The diary form can contain the jostle of irreconcilable emotions. Many of Ernaux’s entries are acts of observation that can be both brutal and excruciatingly tender: how her mother’s features sag, her hands are gnarled, the forefinger sticking out at the knuckles, her body, once so strong, is white and flaccid, her mouth gapes, leers, distorts. I Remain in Darkness is about mortal decay and physical disintegration as much as it is about dementia and the mind unravelling. Ernaux repeatedly dwells upon her mother’s body and its slow collapse: the smell of ‘food, urine, shit’ around her, the dried faeces she finds in her mother’s drawer, the pile of shit by her chair; on her last visit, she writes about her mother’s exposed vagina.
She washes her mother. She feeds her. She shaves her face, wipes it carefully; she wipes her bottom. She brushes her hair like her mother used to do for her. Caresses her and shrinks from her. She doesn’t feel disgust; but oh, she does. She loves her mother with a childish and frantic need; she becomes like her mother’s parent, maternal and all-powerful. Her mother used to slap her ‘for the slightest little thing’; now she feels her own sadistic streak. ‘She still loathes me,’ she writes, and later: ‘I have searched for my mother’s love in all corners of the world.’ She wants her to stay alive at all costs and she knows the cost is too high. She feels she cannot survive her mother’s impending death and she knows that her survival depends on it.

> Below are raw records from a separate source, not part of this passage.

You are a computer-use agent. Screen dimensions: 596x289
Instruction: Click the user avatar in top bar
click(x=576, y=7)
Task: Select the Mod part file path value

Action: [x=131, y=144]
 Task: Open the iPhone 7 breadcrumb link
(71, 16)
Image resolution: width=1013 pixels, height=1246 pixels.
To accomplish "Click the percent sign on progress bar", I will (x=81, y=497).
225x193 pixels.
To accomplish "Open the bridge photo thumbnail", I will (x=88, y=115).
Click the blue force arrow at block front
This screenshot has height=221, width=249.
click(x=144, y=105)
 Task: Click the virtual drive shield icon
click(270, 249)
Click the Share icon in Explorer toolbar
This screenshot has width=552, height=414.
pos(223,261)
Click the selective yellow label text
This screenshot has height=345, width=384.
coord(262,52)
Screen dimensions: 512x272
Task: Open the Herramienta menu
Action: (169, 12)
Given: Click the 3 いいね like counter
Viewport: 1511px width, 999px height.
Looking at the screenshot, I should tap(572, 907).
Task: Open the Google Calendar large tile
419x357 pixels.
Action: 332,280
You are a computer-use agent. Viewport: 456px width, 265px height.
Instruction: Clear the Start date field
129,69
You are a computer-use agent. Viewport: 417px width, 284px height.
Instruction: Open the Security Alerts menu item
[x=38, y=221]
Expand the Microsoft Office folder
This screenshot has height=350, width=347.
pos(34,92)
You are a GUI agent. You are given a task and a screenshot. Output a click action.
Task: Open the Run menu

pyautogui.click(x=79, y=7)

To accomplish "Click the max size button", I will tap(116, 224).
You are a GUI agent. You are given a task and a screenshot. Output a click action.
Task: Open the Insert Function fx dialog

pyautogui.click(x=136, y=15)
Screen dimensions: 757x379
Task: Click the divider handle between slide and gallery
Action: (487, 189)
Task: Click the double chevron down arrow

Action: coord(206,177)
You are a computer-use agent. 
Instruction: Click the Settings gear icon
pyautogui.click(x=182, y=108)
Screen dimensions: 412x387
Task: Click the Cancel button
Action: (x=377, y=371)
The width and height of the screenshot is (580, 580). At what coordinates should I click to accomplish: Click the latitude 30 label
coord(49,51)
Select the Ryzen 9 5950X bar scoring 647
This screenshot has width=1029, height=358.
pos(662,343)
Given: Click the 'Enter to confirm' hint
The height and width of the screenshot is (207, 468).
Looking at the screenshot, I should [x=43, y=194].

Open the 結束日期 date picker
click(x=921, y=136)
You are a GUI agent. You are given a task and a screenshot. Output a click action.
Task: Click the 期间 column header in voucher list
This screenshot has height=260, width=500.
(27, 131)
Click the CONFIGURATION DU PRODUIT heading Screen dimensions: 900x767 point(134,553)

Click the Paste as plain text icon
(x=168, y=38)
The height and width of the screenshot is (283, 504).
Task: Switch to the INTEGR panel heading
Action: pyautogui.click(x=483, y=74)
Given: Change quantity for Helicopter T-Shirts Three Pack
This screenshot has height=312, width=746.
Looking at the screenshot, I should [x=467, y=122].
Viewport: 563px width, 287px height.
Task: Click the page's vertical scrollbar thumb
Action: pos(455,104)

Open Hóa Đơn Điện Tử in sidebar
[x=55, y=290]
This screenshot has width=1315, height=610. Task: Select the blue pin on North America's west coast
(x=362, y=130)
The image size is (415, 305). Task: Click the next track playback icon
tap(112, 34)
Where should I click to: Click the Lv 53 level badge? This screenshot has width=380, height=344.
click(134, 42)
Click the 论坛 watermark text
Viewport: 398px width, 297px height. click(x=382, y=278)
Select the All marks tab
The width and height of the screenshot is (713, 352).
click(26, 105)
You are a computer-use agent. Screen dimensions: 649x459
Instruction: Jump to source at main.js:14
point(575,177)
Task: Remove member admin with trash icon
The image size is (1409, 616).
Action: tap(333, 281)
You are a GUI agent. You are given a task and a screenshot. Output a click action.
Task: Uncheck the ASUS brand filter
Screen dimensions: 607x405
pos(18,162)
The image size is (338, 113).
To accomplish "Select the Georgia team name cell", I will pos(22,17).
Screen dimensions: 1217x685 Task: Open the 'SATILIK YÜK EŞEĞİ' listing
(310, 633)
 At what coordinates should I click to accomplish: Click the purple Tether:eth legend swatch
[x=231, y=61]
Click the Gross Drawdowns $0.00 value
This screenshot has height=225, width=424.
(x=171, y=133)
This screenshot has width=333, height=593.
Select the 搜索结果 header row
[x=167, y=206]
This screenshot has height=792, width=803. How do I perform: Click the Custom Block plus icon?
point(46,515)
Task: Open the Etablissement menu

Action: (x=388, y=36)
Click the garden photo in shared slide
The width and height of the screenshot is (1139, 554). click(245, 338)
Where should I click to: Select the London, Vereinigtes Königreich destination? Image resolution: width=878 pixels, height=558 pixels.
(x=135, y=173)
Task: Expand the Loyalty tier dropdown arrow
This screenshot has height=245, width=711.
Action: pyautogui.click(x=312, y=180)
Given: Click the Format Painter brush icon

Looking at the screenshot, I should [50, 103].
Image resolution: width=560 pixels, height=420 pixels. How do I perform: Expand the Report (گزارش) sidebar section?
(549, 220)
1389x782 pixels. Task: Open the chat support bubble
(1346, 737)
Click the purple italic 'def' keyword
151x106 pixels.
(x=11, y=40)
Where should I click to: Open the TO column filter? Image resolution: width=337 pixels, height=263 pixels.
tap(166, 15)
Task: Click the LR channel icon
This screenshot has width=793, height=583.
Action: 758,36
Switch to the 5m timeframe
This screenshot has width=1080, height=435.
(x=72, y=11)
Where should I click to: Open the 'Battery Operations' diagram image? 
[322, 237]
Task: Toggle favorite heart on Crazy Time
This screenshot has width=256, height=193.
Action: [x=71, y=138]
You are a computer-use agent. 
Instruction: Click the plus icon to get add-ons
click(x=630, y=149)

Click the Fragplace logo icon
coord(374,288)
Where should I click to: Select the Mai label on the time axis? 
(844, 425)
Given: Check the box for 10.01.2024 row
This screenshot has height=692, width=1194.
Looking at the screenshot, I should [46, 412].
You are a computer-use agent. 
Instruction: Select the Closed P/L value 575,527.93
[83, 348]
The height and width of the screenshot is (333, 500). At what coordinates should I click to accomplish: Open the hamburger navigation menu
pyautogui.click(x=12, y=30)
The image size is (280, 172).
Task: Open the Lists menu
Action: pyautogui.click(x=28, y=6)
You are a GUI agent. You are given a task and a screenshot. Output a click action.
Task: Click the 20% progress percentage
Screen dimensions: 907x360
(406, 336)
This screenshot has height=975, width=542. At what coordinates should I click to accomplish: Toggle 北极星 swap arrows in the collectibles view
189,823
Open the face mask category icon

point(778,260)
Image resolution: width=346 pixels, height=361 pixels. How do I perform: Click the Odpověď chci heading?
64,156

At times this identification becomes complete: her dying mother is pushing her towards her own death; her face in the mirror is her mother’s face. She starts to think she is her mother and her mother often thinks she is her daughter: ‘I’m sure I’d be happier with you rather than outside you,’ she says in one of her uncanny bursts of lucidity. Towards the end, when her mother unexpectedly kisses her, Ernaux writes: ‘How can I survive that kiss, such love, my mother, my mother?’ and, after her death, she asks: ‘Shall I ever recover from such pain?’ ‘I remain in darkness’ were the last words her mother wrote, but in the title the ‘I’ is both the dying mother and the daughter who witnesses that ending and survives into words.
There is an intense claustrophobia in this slim, harrowing memoir. The writer and reader are trapped in the fetid room where her mother lives while outside seasons turn and the world continues like a dream of elsewhere. They are trapped in the present tense into which memories and anticipatory dread wash, and by the insistent account of the old body on which time is doing its work. Some form of release comes only with death, with grief, with the kindness of tears and with the necessity of the imperfect tense. ‘This is not literature I am writing,’ Erneaux notes towards the end of I Remain in Darkness — but if not, what is it? Something pressed so close to the business of living and of dying that it is almost impossible to breathe.